Total exercise price:

$ __________________

Cash payment delivered with this notice:

$ __________________

Value of _____ shares of Siebel Systems, Inc. common stock delivered with this notice: 1

$ __________________

____________

1 Shares must meet the public trading requirements set forth in the option. Shares must be valued in accordance with the terms of the option being exercised, must have been owned for the minimum period required in the option, and must be owned free and clear of any liens, claims, encumbrances or security interests. Certificates must be endorsed or accompanied by an executed assignment separate from certificate.

By this exercise, I agree to provide any additional documents you may reasonably require to complete the exercise of this option and the issuance of shares of the Common Stock of the Company in accordance with all applicable laws.

I make the following representations with respect to the number of shares of Common Stock of the Company listed above (the "Shares"), which I am acquiring for my own account upon the exercise of the Option described above:

I acknowledge that all certificates representing any of the Shares subject to the provisions of the Option will be endorsed with appropriate legends reflecting the limitations described above, as well as any legends reflecting restrictions under the Company's Articles of Incorporation, Bylaws and/or applicable securities laws.

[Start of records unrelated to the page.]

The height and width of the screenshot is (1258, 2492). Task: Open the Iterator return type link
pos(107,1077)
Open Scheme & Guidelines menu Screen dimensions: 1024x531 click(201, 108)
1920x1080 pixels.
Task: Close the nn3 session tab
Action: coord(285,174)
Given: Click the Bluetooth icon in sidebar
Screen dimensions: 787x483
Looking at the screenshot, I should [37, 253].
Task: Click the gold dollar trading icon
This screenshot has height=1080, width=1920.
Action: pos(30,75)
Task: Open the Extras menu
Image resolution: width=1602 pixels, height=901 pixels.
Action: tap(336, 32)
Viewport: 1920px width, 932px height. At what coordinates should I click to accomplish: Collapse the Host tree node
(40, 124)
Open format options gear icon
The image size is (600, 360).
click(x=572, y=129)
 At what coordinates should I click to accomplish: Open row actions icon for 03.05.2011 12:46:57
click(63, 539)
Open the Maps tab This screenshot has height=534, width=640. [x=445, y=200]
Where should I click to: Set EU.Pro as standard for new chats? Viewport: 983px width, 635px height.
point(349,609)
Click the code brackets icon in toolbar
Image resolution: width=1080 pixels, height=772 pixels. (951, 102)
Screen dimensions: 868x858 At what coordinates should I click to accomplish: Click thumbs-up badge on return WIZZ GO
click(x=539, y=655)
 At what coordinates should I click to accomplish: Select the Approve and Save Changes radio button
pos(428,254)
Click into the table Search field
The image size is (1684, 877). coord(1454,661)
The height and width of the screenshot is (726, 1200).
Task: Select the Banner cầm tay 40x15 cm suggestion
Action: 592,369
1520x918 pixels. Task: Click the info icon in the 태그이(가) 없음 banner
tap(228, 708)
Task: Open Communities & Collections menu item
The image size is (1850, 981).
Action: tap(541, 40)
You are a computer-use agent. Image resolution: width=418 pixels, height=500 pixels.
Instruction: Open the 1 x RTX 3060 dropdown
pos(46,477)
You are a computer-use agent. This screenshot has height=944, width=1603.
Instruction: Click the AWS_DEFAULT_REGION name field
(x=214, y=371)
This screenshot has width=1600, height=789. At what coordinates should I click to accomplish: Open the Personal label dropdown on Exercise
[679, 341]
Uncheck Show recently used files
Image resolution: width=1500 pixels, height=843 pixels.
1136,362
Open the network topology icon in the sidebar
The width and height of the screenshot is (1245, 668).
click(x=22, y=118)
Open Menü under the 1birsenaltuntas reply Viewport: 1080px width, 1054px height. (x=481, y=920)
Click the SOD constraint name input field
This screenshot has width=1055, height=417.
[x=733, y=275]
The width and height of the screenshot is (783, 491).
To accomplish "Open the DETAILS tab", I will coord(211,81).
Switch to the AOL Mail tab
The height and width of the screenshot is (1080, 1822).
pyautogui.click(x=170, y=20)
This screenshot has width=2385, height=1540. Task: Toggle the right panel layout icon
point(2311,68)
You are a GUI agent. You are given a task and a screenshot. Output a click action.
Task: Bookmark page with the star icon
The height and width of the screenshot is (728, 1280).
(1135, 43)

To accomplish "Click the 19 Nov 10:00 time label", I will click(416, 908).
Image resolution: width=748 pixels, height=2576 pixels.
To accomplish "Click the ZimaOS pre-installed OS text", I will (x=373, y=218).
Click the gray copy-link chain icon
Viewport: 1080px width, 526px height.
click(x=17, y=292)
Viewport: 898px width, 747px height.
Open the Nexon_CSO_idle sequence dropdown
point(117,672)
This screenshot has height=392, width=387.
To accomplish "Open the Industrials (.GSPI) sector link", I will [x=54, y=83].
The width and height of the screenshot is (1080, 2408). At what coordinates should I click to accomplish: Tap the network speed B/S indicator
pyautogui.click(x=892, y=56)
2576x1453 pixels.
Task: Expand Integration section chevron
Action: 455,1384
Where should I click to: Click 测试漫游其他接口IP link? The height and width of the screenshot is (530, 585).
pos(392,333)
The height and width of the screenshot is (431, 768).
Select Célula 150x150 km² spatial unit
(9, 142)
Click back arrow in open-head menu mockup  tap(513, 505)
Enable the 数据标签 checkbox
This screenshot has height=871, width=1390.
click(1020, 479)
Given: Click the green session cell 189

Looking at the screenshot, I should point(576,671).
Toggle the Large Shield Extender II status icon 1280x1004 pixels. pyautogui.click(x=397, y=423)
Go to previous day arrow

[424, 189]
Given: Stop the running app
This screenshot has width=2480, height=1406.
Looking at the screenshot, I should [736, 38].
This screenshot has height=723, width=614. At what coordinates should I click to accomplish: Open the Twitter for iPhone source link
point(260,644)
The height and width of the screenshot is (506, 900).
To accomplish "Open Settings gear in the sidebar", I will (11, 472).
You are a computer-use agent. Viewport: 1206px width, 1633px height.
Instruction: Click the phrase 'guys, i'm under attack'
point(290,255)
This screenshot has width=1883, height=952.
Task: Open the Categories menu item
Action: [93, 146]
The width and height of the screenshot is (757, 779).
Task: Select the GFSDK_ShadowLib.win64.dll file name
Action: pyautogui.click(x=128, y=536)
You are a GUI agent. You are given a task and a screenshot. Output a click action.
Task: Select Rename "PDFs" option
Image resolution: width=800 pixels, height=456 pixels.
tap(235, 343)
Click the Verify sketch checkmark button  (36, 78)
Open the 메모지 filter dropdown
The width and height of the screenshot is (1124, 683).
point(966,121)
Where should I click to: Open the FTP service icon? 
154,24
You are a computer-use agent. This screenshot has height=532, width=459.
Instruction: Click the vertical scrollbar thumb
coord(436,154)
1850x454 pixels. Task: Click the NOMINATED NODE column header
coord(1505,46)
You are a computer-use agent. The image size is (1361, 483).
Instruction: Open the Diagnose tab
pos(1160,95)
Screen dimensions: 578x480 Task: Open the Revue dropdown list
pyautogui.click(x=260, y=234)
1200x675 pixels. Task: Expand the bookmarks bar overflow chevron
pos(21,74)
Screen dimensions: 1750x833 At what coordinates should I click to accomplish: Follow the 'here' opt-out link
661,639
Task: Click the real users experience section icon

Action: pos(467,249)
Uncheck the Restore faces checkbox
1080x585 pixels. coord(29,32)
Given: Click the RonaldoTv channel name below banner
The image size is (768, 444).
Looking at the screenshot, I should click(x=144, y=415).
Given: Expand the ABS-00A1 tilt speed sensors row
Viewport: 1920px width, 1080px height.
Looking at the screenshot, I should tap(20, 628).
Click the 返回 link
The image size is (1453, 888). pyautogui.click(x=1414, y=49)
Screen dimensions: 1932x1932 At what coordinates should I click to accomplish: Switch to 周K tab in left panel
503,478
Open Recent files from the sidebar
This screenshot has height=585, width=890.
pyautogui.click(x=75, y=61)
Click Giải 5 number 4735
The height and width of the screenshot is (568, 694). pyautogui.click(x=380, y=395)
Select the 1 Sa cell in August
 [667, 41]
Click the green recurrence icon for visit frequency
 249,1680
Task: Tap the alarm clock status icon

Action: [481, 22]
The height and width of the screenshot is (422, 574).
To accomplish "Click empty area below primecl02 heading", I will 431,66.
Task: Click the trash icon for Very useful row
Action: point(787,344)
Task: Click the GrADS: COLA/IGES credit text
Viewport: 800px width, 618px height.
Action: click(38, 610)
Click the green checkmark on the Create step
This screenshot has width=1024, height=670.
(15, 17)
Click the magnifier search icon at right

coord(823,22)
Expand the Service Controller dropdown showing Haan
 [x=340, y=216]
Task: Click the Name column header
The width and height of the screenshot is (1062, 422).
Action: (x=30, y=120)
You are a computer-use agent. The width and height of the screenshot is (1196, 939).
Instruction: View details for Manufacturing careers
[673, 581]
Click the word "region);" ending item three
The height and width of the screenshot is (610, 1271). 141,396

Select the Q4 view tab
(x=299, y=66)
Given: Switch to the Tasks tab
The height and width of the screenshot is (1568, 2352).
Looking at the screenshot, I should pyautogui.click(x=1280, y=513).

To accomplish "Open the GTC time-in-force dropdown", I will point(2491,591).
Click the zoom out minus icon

I further agree that, if required by the Company (or a representative of the underwriters) in connection with an underwritten registration of the offering of any securities of the Company under the Securities Act, I will not sell or otherwise transfer or dispose of any shares of Common Stock or other securities of the Company during a period not to exceed one hundred eighty (180) days following the effective date (the "Effective Date") of the registration statement of the Company filed under the Securities Act. For purposes of this restriction I will be considered to own securities that (i) are owned directly or indirectly by me, including securities held for my benefit by nominees, custodians, brokers or pledgees; (ii) may be acquired by me within sixty (60) days of the Effective Date; (iii) are owned directly or indirectly, by or for my brothers or sisters (whether by whole or half blood), spouse, ancestors and lineal descendants; or (iv) are owned, directly or indirectly, by or for a corporation, partnership, estate or trust of which I am a shareholder, partner or beneficiary, but only to the extent of my proportionate interest in the corporation, partnership, estate or trust as a shareholder, partner or beneficiary. I further agree that the Company may impose stop-transfer instructions with respect to securities subject to the restrictions, described above, until the end of such period.